TASK TO CARRY OUT: Starting at the line containing "1272x577 pixels. How" and ending at the last line of the entries, give each line as a Markdown table with the columns Row and Line. Skip blank lines and leave out the pictures.

--- Start of SUPPLIED MATERIAL ---

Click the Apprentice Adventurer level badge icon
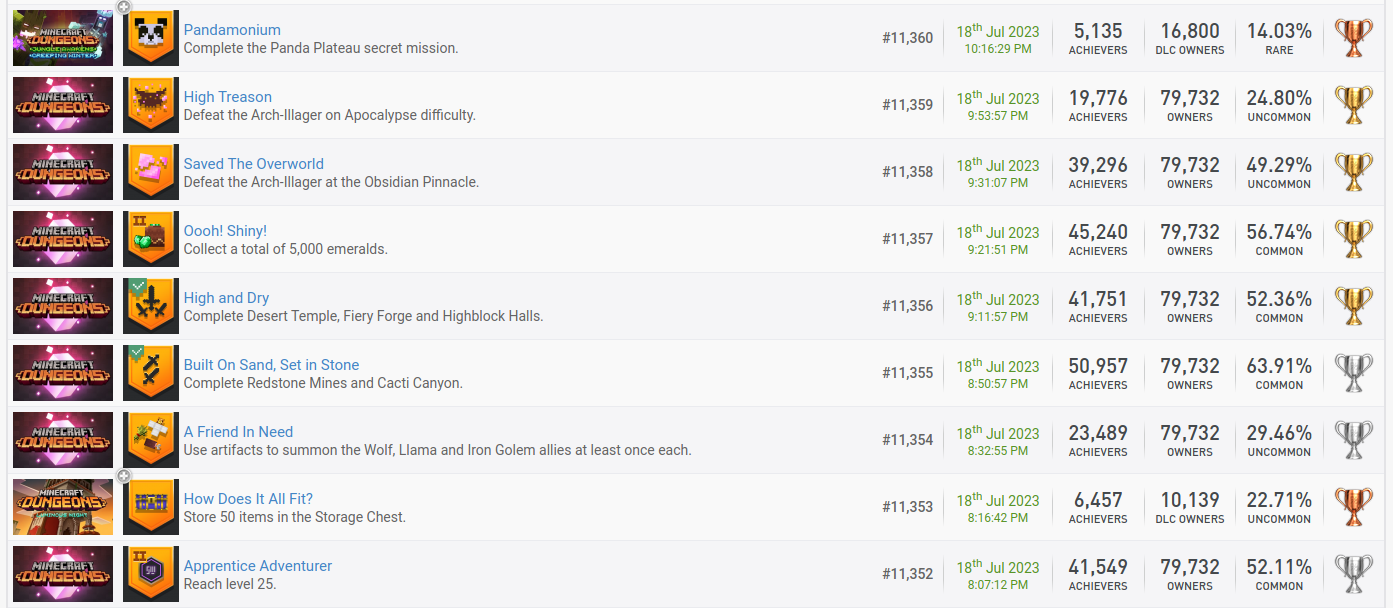Image resolution: width=1393 pixels, height=608 pixels. click(x=151, y=574)
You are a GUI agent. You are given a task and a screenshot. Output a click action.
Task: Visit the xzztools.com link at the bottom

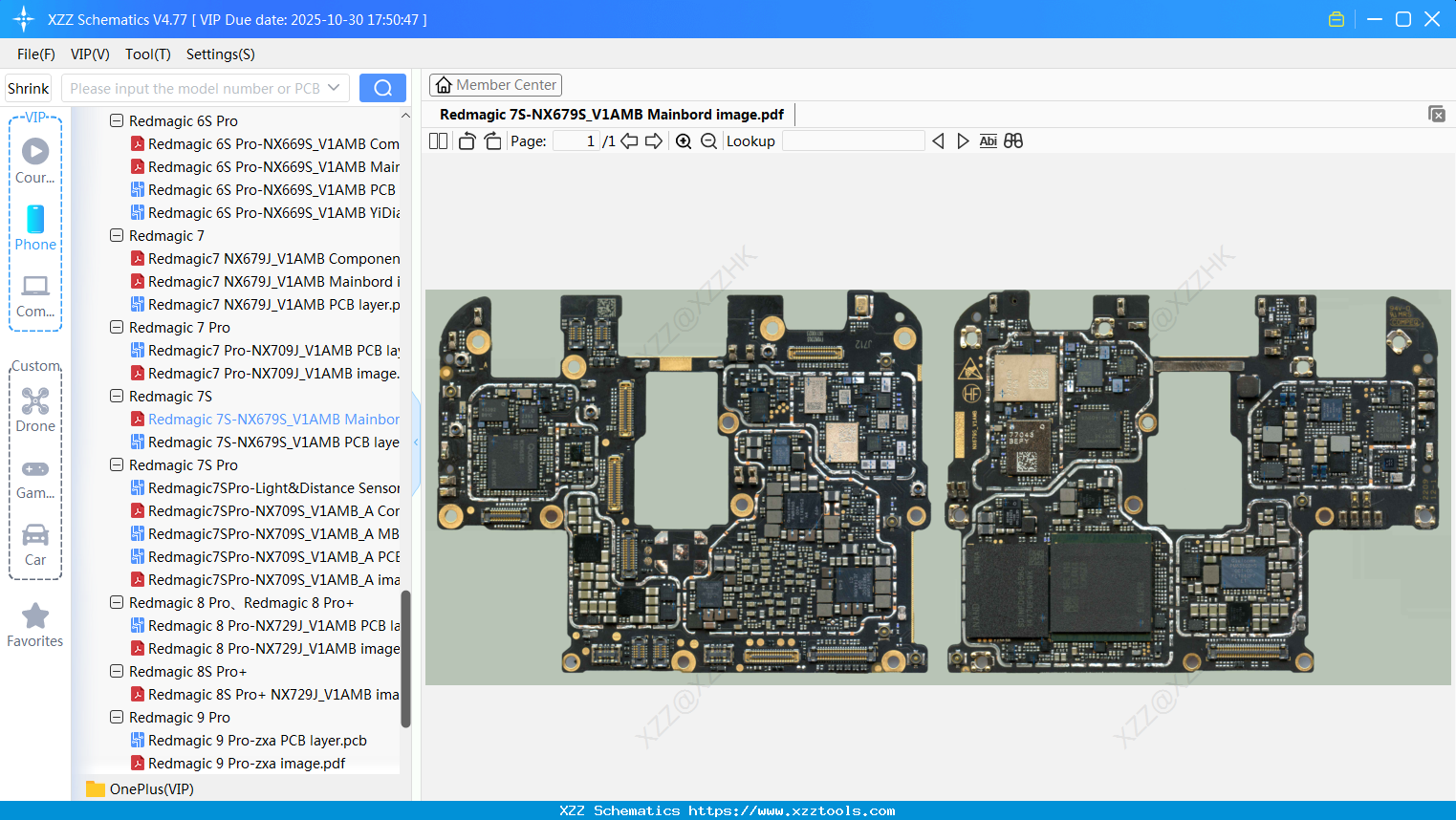(822, 810)
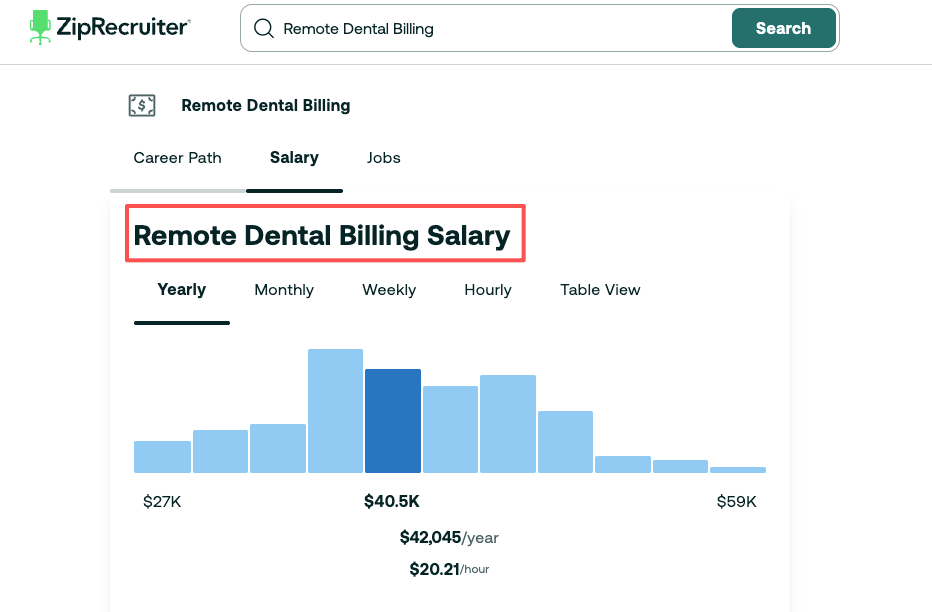The image size is (932, 612).
Task: Select the dollar bill icon near page title
Action: (142, 105)
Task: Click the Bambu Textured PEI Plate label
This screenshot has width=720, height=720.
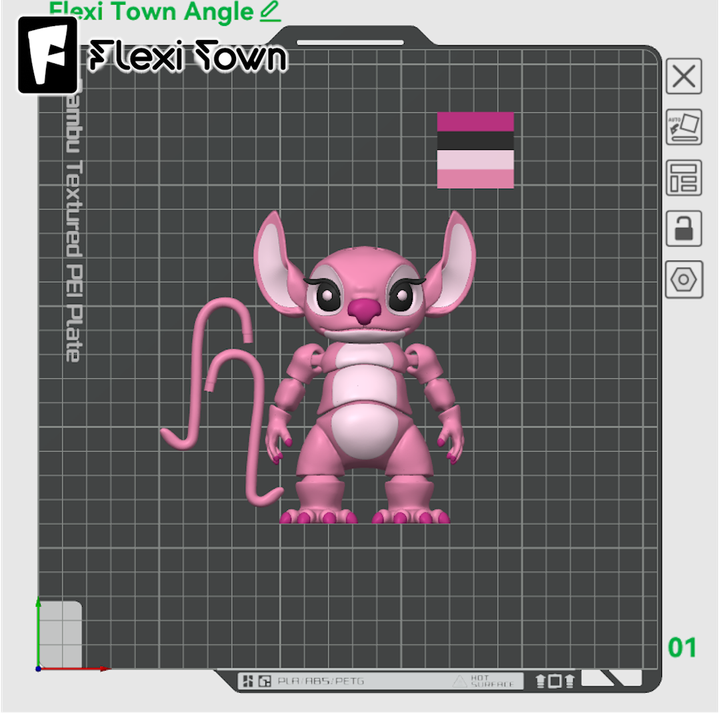Action: point(72,230)
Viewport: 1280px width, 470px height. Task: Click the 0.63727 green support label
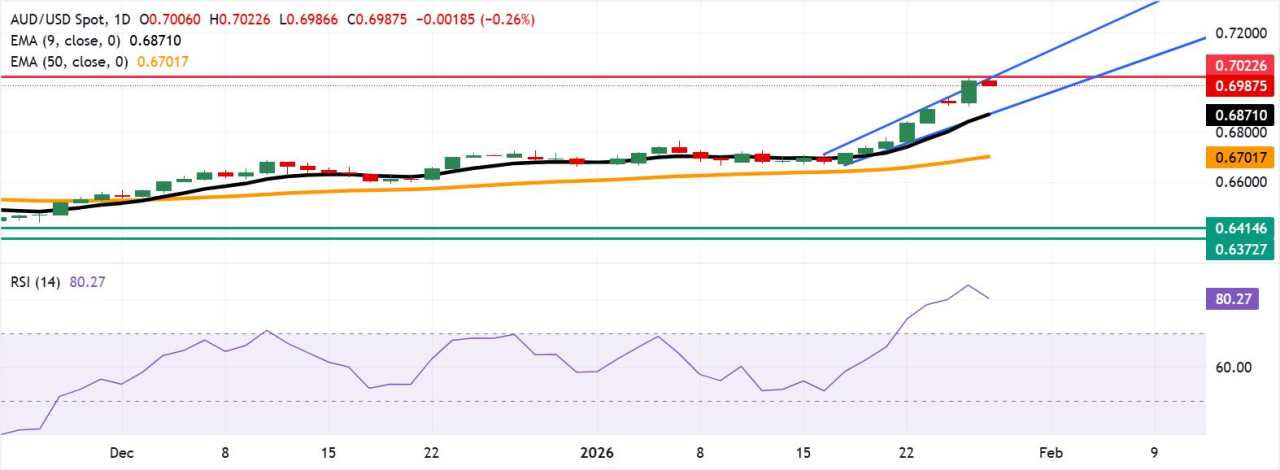click(1241, 249)
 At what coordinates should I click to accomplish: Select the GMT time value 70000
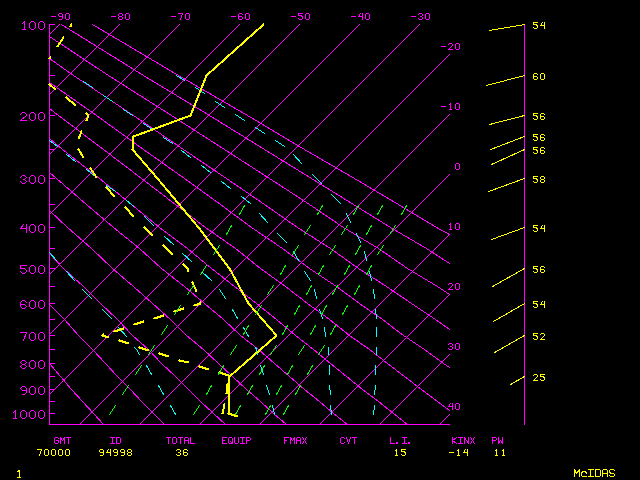62,452

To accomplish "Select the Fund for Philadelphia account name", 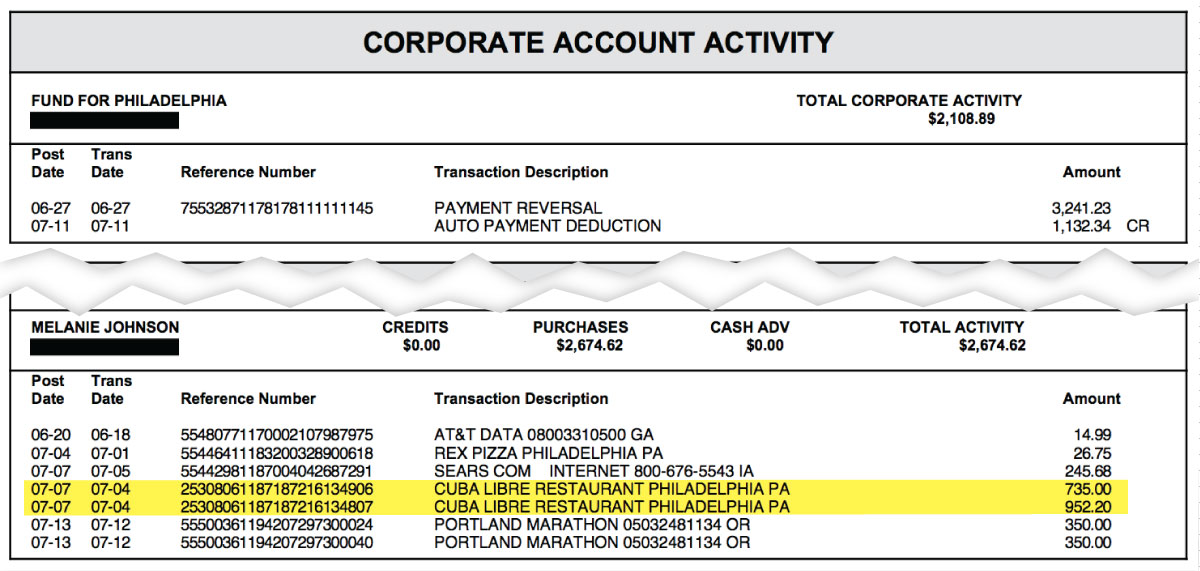I will (129, 101).
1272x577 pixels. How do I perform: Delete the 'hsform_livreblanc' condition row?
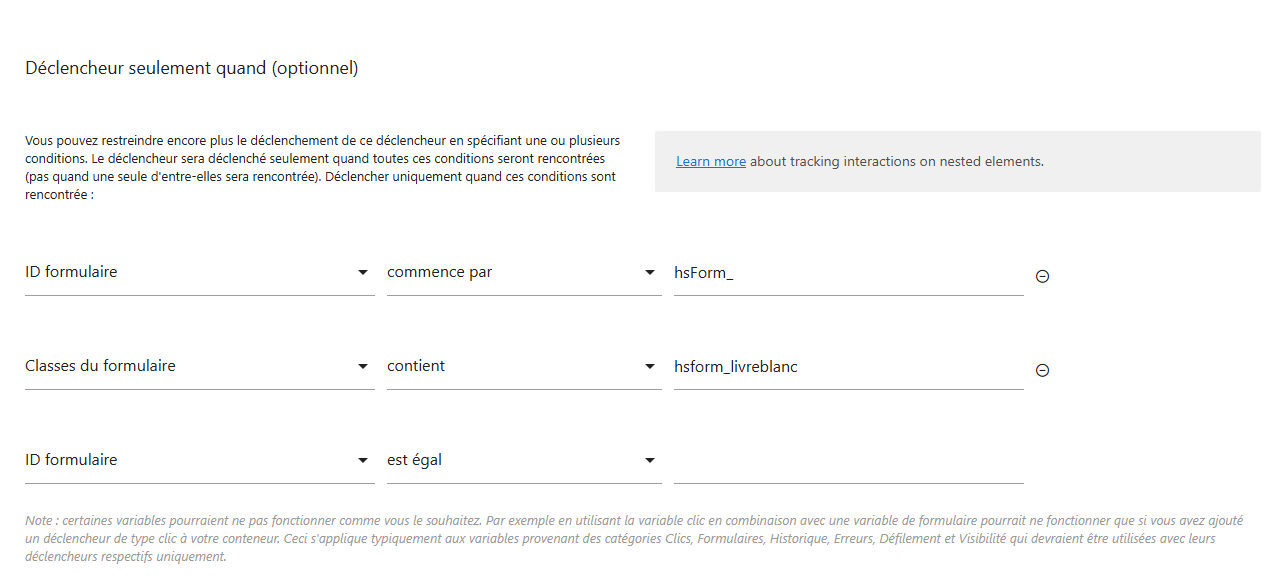tap(1042, 371)
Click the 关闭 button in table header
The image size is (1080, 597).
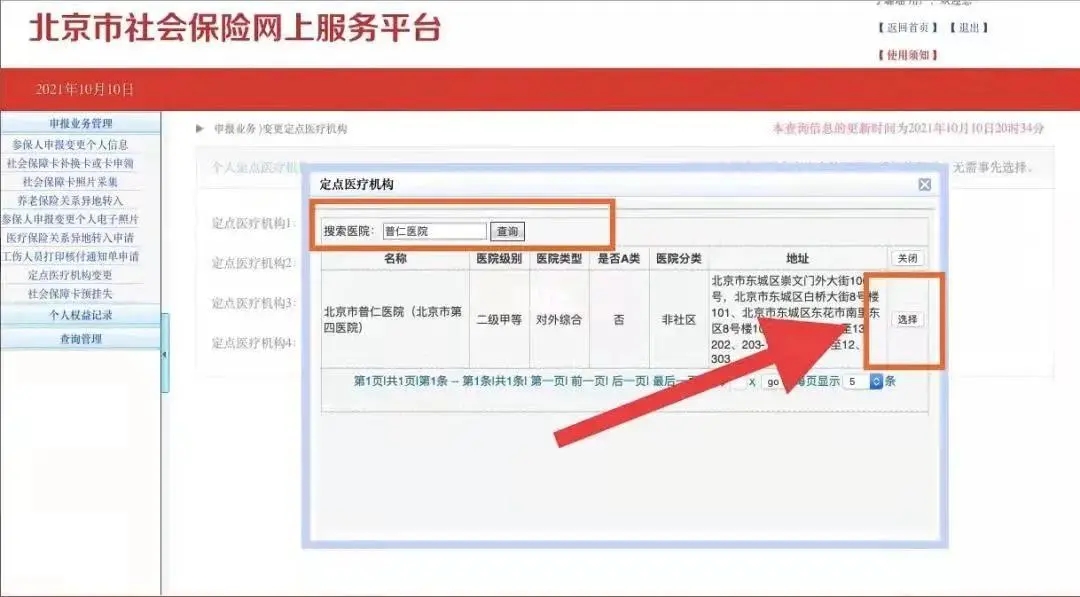[906, 258]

--- End of SUPPLIED MATERIAL ---

FINISHED ANSWER:
| Row | Line |
|---|---|
| 1 | 1272x577 pixels. How do I perform: Delete the 'hsform_livreblanc' condition row? |
| 2 | tap(1042, 371) |
| 3 | Click the 关闭 button in table header |
| 4 | The image size is (1080, 597). |
| 5 | [906, 258] |